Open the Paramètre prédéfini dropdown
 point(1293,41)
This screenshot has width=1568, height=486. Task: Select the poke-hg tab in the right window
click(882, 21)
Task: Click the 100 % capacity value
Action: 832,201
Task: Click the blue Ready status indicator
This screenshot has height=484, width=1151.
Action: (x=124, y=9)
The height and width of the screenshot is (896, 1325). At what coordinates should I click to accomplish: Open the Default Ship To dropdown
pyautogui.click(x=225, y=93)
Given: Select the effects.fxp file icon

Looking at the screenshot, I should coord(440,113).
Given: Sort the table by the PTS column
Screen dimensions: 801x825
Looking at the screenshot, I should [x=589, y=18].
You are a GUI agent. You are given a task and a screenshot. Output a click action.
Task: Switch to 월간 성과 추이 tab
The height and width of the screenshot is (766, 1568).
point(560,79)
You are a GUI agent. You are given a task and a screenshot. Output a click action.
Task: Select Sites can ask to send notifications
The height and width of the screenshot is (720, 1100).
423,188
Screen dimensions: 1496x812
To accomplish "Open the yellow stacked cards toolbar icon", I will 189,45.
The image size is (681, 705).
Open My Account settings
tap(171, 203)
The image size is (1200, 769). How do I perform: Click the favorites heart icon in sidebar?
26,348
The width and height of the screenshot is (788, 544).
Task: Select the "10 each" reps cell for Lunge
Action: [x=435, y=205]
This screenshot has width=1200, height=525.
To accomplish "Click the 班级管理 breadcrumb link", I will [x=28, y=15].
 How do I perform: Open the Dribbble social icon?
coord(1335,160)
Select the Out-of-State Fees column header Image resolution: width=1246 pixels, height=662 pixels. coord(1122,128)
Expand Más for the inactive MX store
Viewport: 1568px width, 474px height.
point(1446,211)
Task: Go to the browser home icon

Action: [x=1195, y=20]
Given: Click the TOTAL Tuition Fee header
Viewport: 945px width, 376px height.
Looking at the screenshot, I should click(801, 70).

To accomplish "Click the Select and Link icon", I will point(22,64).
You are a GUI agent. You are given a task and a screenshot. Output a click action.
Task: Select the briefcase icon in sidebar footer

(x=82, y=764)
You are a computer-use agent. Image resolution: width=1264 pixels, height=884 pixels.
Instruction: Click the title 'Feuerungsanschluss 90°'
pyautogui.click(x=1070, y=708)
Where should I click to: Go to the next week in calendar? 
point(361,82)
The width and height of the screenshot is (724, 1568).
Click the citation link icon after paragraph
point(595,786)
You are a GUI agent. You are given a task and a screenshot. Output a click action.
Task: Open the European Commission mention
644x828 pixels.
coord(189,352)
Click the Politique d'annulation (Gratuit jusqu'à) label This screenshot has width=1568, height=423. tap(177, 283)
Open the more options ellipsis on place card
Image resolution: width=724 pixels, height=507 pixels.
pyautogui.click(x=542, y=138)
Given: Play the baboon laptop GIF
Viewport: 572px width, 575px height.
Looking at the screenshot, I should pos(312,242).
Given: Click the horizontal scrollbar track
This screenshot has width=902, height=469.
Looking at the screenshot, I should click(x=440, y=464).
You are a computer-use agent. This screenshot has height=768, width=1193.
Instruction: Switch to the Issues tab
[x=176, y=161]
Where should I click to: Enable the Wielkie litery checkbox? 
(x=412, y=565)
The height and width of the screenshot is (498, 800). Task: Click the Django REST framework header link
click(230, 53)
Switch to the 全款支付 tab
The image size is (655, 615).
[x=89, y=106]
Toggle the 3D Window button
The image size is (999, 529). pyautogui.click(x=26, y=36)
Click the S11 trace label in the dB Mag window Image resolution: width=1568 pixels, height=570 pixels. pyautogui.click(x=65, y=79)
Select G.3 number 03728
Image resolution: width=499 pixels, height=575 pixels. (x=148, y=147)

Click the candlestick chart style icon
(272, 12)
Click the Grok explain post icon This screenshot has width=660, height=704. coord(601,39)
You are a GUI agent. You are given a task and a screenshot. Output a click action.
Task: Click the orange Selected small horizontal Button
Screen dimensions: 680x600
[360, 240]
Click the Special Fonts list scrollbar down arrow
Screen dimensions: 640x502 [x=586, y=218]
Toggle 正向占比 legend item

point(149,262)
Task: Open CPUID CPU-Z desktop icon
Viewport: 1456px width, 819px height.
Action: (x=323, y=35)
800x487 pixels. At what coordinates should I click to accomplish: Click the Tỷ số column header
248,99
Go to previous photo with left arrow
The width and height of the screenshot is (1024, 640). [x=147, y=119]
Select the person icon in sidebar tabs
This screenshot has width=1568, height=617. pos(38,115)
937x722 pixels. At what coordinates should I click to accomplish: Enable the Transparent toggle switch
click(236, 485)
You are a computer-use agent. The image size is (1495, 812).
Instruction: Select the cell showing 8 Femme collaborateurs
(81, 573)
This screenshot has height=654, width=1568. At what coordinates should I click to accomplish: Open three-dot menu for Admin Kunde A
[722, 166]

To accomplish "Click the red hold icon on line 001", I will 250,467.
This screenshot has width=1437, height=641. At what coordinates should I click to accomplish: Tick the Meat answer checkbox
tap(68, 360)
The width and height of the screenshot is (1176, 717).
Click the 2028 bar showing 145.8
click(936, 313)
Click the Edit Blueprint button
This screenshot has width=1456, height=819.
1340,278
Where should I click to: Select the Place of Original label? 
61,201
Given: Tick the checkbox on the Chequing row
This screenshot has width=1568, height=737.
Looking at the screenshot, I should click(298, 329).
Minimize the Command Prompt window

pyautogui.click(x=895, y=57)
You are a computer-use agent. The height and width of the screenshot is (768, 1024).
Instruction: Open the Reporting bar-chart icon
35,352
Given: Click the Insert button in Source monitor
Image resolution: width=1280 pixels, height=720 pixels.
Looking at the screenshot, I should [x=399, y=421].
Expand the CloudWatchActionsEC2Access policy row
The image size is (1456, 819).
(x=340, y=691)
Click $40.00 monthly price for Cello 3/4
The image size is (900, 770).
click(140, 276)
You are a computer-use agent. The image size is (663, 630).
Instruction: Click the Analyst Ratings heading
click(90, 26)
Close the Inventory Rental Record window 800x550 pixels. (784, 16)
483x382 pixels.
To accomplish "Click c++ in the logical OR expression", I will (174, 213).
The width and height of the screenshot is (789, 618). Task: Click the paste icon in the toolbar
+++++
__What you have to do__
Copy the records above line for line, with no changes.

__Exercise response__
Open the Paramètre prédéfini dropdown
 point(1293,41)
This screenshot has width=1568, height=486. Task: Select the poke-hg tab in the right window
click(882, 21)
Task: Click the 100 % capacity value
Action: 832,201
Task: Click the blue Ready status indicator
This screenshot has height=484, width=1151.
Action: (x=124, y=9)
The height and width of the screenshot is (896, 1325). At what coordinates should I click to accomplish: Open the Default Ship To dropdown
pyautogui.click(x=225, y=93)
Given: Select the effects.fxp file icon

Looking at the screenshot, I should coord(440,113).
Given: Sort the table by the PTS column
Screen dimensions: 801x825
Looking at the screenshot, I should [x=589, y=18].
You are a GUI agent. You are given a task and a screenshot. Output a click action.
Task: Switch to 월간 성과 추이 tab
The height and width of the screenshot is (766, 1568).
point(560,79)
You are a GUI agent. You are given a task and a screenshot. Output a click action.
Task: Select Sites can ask to send notifications
The height and width of the screenshot is (720, 1100).
423,188
Screen dimensions: 1496x812
To accomplish "Open the yellow stacked cards toolbar icon", I will 189,45.
The image size is (681, 705).
Open My Account settings
tap(171, 203)
The image size is (1200, 769). How do I perform: Click the favorites heart icon in sidebar?
26,348
The width and height of the screenshot is (788, 544).
Task: Select the "10 each" reps cell for Lunge
Action: [x=435, y=205]
This screenshot has width=1200, height=525.
To accomplish "Click the 班级管理 breadcrumb link", I will [x=28, y=15].
 How do I perform: Open the Dribbble social icon?
coord(1335,160)
Select the Out-of-State Fees column header Image resolution: width=1246 pixels, height=662 pixels. coord(1122,128)
Expand Más for the inactive MX store
Viewport: 1568px width, 474px height.
point(1446,211)
Task: Go to the browser home icon

Action: [x=1195, y=20]
Given: Click the TOTAL Tuition Fee header
Viewport: 945px width, 376px height.
Looking at the screenshot, I should click(801, 70).

To accomplish "Click the Select and Link icon", I will point(22,64).
You are a GUI agent. You are given a task and a screenshot. Output a click action.
Task: Select the briefcase icon in sidebar footer

(x=82, y=764)
You are a computer-use agent. Image resolution: width=1264 pixels, height=884 pixels.
Instruction: Click the title 'Feuerungsanschluss 90°'
pyautogui.click(x=1070, y=708)
Where should I click to: Go to the next week in calendar? 
point(361,82)
The width and height of the screenshot is (724, 1568).
Click the citation link icon after paragraph
point(595,786)
You are a GUI agent. You are given a task and a screenshot. Output a click action.
Task: Open the European Commission mention
644x828 pixels.
coord(189,352)
Click the Politique d'annulation (Gratuit jusqu'à) label This screenshot has width=1568, height=423. tap(177, 283)
Open the more options ellipsis on place card
Image resolution: width=724 pixels, height=507 pixels.
pyautogui.click(x=542, y=138)
Given: Play the baboon laptop GIF
Viewport: 572px width, 575px height.
Looking at the screenshot, I should pos(312,242).
Given: Click the horizontal scrollbar track
This screenshot has width=902, height=469.
Looking at the screenshot, I should click(x=440, y=464).
You are a computer-use agent. This screenshot has height=768, width=1193.
Instruction: Switch to the Issues tab
[x=176, y=161]
Where should I click to: Enable the Wielkie litery checkbox? 
(x=412, y=565)
The height and width of the screenshot is (498, 800). Task: Click the Django REST framework header link
click(230, 53)
Switch to the 全款支付 tab
The image size is (655, 615).
[x=89, y=106]
Toggle the 3D Window button
The image size is (999, 529). pyautogui.click(x=26, y=36)
Click the S11 trace label in the dB Mag window Image resolution: width=1568 pixels, height=570 pixels. pyautogui.click(x=65, y=79)
Select G.3 number 03728
Image resolution: width=499 pixels, height=575 pixels. (x=148, y=147)

Click the candlestick chart style icon
(272, 12)
Click the Grok explain post icon This screenshot has width=660, height=704. coord(601,39)
You are a GUI agent. You are given a task and a screenshot. Output a click action.
Task: Click the orange Selected small horizontal Button
Screen dimensions: 680x600
[360, 240]
Click the Special Fonts list scrollbar down arrow
Screen dimensions: 640x502 [x=586, y=218]
Toggle 正向占比 legend item

point(149,262)
Task: Open CPUID CPU-Z desktop icon
Viewport: 1456px width, 819px height.
Action: (x=323, y=35)
800x487 pixels. At what coordinates should I click to accomplish: Click the Tỷ số column header
248,99
Go to previous photo with left arrow
The width and height of the screenshot is (1024, 640). [x=147, y=119]
Select the person icon in sidebar tabs
This screenshot has width=1568, height=617. pos(38,115)
937x722 pixels. At what coordinates should I click to accomplish: Enable the Transparent toggle switch
click(236, 485)
You are a computer-use agent. The image size is (1495, 812).
Instruction: Select the cell showing 8 Femme collaborateurs
(81, 573)
This screenshot has height=654, width=1568. At what coordinates should I click to accomplish: Open three-dot menu for Admin Kunde A
[722, 166]

To accomplish "Click the red hold icon on line 001", I will 250,467.
This screenshot has width=1437, height=641. At what coordinates should I click to accomplish: Tick the Meat answer checkbox
tap(68, 360)
The width and height of the screenshot is (1176, 717).
Click the 2028 bar showing 145.8
click(936, 313)
Click the Edit Blueprint button
This screenshot has width=1456, height=819.
1340,278
Where should I click to: Select the Place of Original label? 
61,201
Given: Tick the checkbox on the Chequing row
This screenshot has width=1568, height=737.
Looking at the screenshot, I should click(298, 329).
Minimize the Command Prompt window

pyautogui.click(x=895, y=57)
You are a computer-use agent. The height and width of the screenshot is (768, 1024).
Instruction: Open the Reporting bar-chart icon
35,352
Given: Click the Insert button in Source monitor
Image resolution: width=1280 pixels, height=720 pixels.
Looking at the screenshot, I should [x=399, y=421].
Expand the CloudWatchActionsEC2Access policy row
The image size is (1456, 819).
(x=340, y=691)
Click $40.00 monthly price for Cello 3/4
The image size is (900, 770).
click(140, 276)
You are a computer-use agent. The image size is (663, 630).
Instruction: Click the Analyst Ratings heading
click(90, 26)
Close the Inventory Rental Record window 800x550 pixels. (784, 16)
483x382 pixels.
To accomplish "Click c++ in the logical OR expression", I will (174, 213).
The width and height of the screenshot is (789, 618). Task: Click the paste icon in the toolbar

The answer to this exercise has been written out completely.